Before braking angular velocity was 300 rad per second. It took 10 seconds to stop. Braking was steady. How many rotations did wheel ?
$\displaystyle \omega_0 = 300 \, rad/s$ and the wheel stopped in $\displaystyle t = 10 \, s$, so $\displaystyle \omega = 0 \, rad/s$. The braking was "steady" which I will take to mean that the angular acceleration $\displaystyle \alpha$ was constant. We wish to know what angle the wheel rotated through during this time period, so I'm going to set $\displaystyle \theta _0 = 0 \, rad$.

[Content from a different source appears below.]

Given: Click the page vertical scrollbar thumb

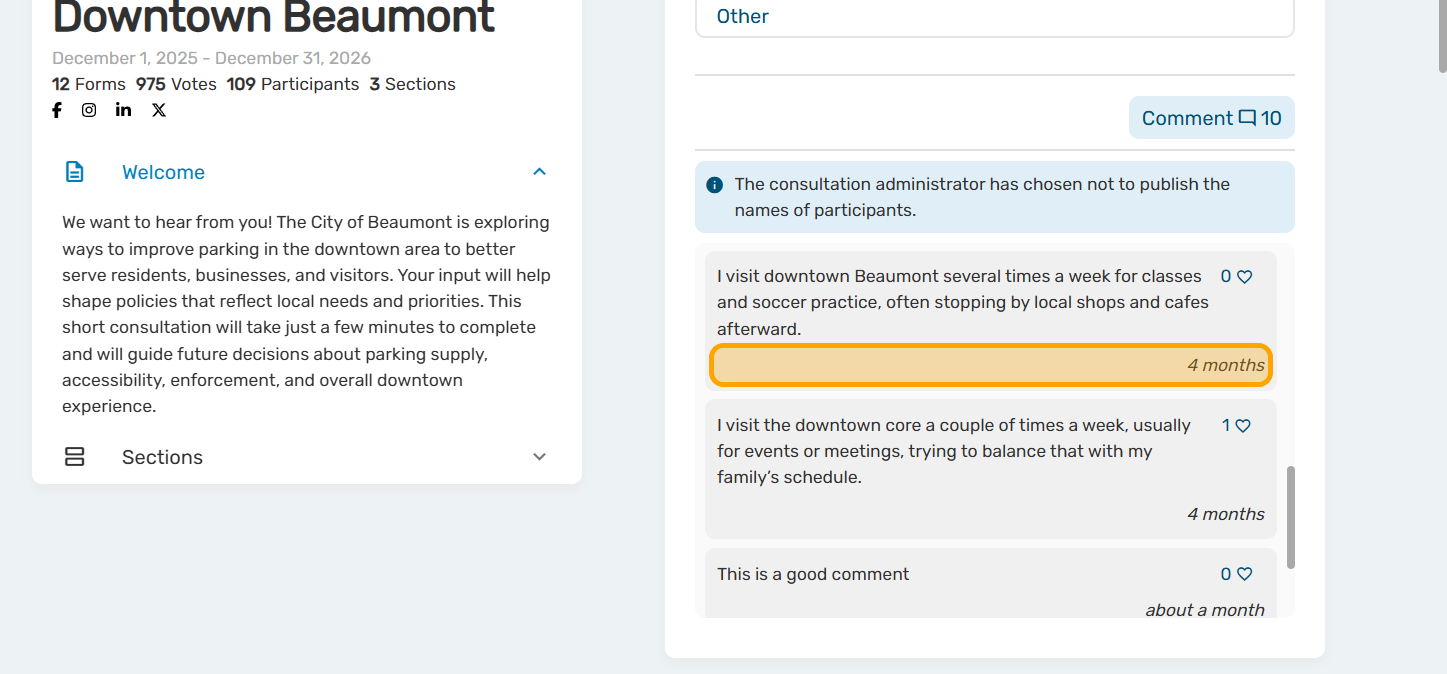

One way to do this is to use:
$\displaystyle \omega = \omega _0 + \alpha t$
to find the $\displaystyle \alpha$ then use:
$\displaystyle \theta = \theta _0 + \omega _0 t + \frac{1}{2} \alpha t^2$
to find $\displaystyle \theta$.
The more direct way is to use:
$\displaystyle \theta = \theta _0 + \frac{1}{2}( \omega _0 + \omega )t$
$\displaystyle \theta = \frac{1}{2} \omega _0 t$
$\displaystyle \theta = \frac{1}{2} (300 \, rad/s) (10 \,s ) = 1500 \, rad$
Now we need to find out how many revolutions this is. This is a simple unit conversion: there are $\displaystyle 2 \pi \, rad$ for every revolution. Thus:
$\displaystyle \frac{1500 \, rad}{1} \cdot \frac{1 rev}{2 \pi \, rad} \approx 238.732 rev$
So the answer is about 240 revolutions.
-Dan